• [Exercise material]:
################

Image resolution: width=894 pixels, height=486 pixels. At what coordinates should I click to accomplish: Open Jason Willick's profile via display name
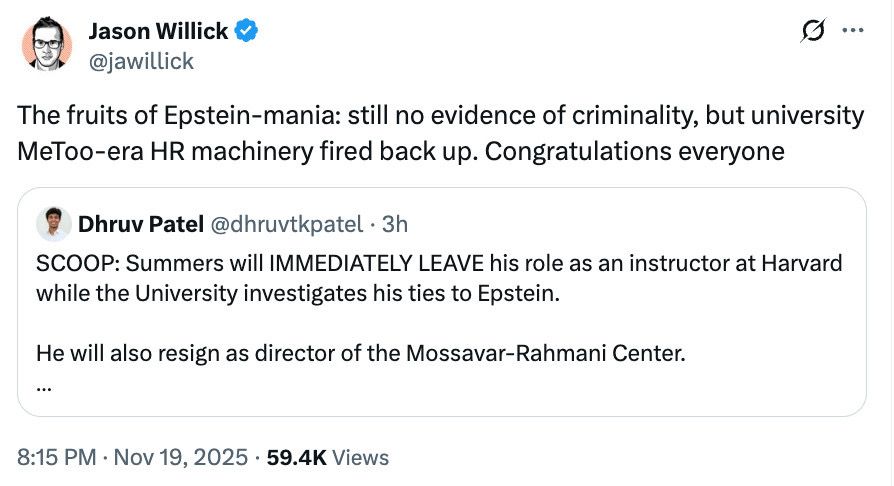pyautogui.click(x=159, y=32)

################

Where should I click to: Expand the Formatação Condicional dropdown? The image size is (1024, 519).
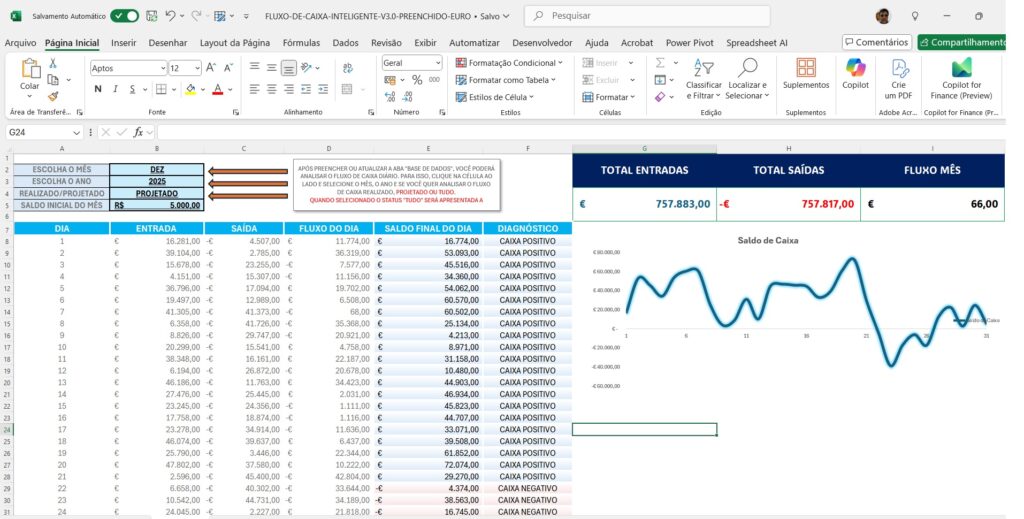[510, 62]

################

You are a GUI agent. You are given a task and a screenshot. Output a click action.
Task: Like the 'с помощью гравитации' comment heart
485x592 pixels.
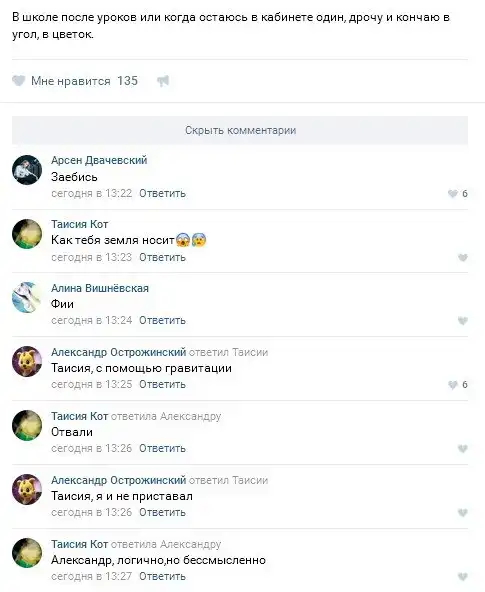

################

• [Brief]: Please rewrite the entries from the line with "Image resolution: width=894" to the line with "pyautogui.click(x=159, y=32)", changing "display name" to "username" and leaving everything else the same. Omit the picture from your answer.

• [Exercise answer]:
Image resolution: width=894 pixels, height=486 pixels. At what coordinates should I click to accomplish: Open Jason Willick's profile via username
pyautogui.click(x=159, y=32)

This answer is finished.